Caminhantes europeus tornados proprietários encarecem o solo em Chã de Igreja e Fontainhas
Do trilho de montanha à compra de casa
Caminhantes europeus regressam meses depois como compradores em Fontainhas.
Preços que disparam de casa em casa
Uma casa em ruínas que custava 500.000 CVE pode hoje atingir os 2.000.000 CVE.
Reabilitações que mudam a paisagem da aldeia
Algumas casas transformam-se em alojamentos turísticos ocupados apenas algumas semanas por ano.
Entre a oportunidade económica e o esvaziamento
As novas gerações poderão ver-se obrigadas a emigrar se o preço do solo continuar a subir.
O trilho das 25 Fontes, montra involuntária da aldeia
O trilho que desce do Pico da Cruz até Fontainhas está entre os percursos mais fotografados de Cabo Verde e aparece na maioria dos guias de pedestrianismo dedicados a Santo Antão. Muitos dos que percorrem o caminho a pé regressam meses depois, já não como excursionistas de um dia, mas como potenciais compradores, depois de terem partilhado fotografias da aldeia nas redes sociais durante a viagem. Os agentes locais reconhecem que grande parte dos contactos que recebem atualmente chega precisamente por esta via, sem qualquer campanha de promoção específica do setor imobiliário.
Um lugarejo com pouquíssimas casas realmente disponíveis
Fontainhas tem apenas um punhado de casas à venda em cada momento, o que concentra a pressão dos compradores sobre um stock mínimo. Muitas negociações fecham-se diretamente com as famílias proprietárias, sem passar por agência, através de contactos feitos durante a própria caminhada. Esta escassez explica em parte a rapidez com que os preços sobem de casa em casa, muito superior à de outros núcleos da ilha com mais oferta disponível.

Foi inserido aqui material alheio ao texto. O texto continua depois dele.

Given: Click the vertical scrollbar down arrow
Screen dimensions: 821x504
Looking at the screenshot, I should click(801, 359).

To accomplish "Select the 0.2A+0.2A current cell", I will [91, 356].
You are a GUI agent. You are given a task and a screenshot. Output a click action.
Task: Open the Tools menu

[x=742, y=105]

Um contraste marcado com a costa sul de Santo Antão
Enquanto em Fontainhas e Chã de Igreja o metro quadrado dispara, em localidades costeiras como Ponta do Sol ou Porto Novo o mercado mantém-se mais estável, sustentado pela população local e por um turismo menos centrado nas caminhadas. Esta diferença começa a gerar um mapa de preços muito desigual dentro da mesma ilha, com o interior montanhoso a encarecer mais depressa do que a faixa costeira, algo pouco habitual no resto do arquipélago.

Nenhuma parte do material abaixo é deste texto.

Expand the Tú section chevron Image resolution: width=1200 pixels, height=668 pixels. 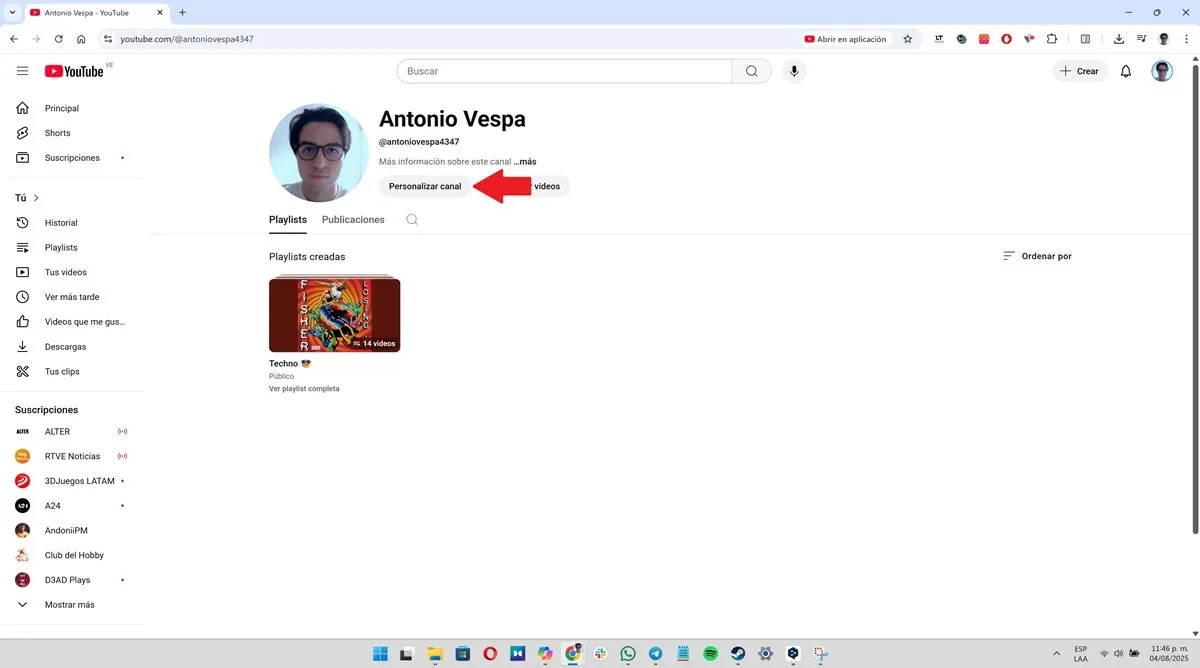click(38, 197)
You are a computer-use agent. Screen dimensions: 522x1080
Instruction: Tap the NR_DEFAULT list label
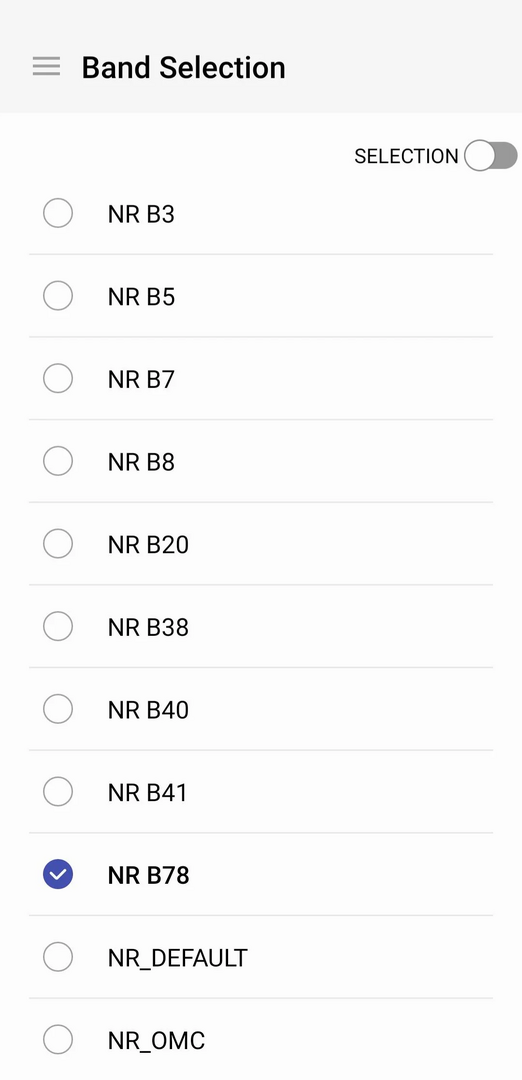pos(178,958)
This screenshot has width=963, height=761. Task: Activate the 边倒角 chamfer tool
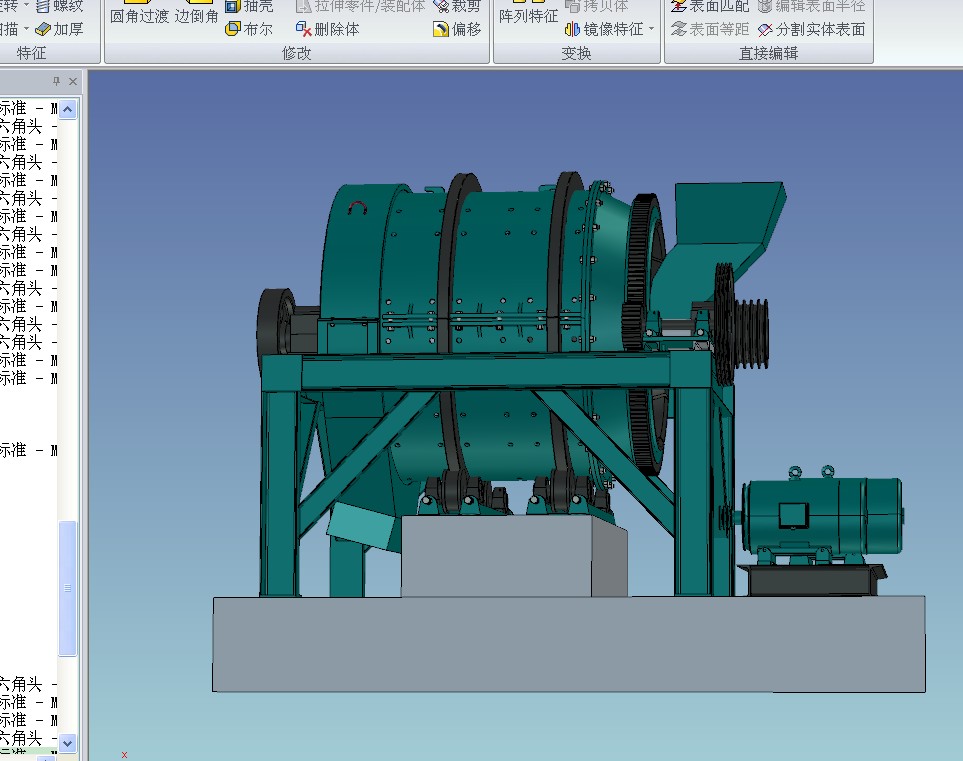tap(197, 16)
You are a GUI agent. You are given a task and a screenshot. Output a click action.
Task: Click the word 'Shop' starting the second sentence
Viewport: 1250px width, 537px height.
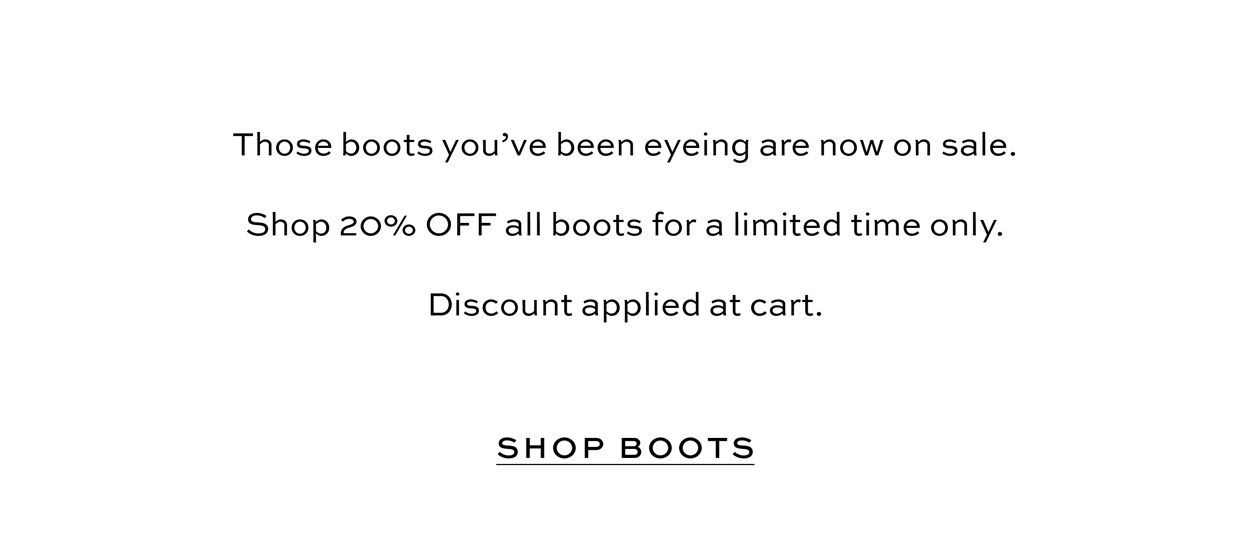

Vizinhos divididos entre a oportunidade e a saudade da aldeia de sempre
Nem todos os residentes veem com bons olhos a transformação. Algumas famílias agradecem o encaixe extra pela venda de uma casa que estava sem uso há anos, enquanto outras lamentam a progressiva conversão de Fontainhas num cenário para turistas, com menos vizinhos permanentes e mais portadas fechadas fora de época. Os mais jovens reconhecem que, se a tendência se mantiver, encontrar uma casa acessível na sua própria aldeia será cada vez mais difícil.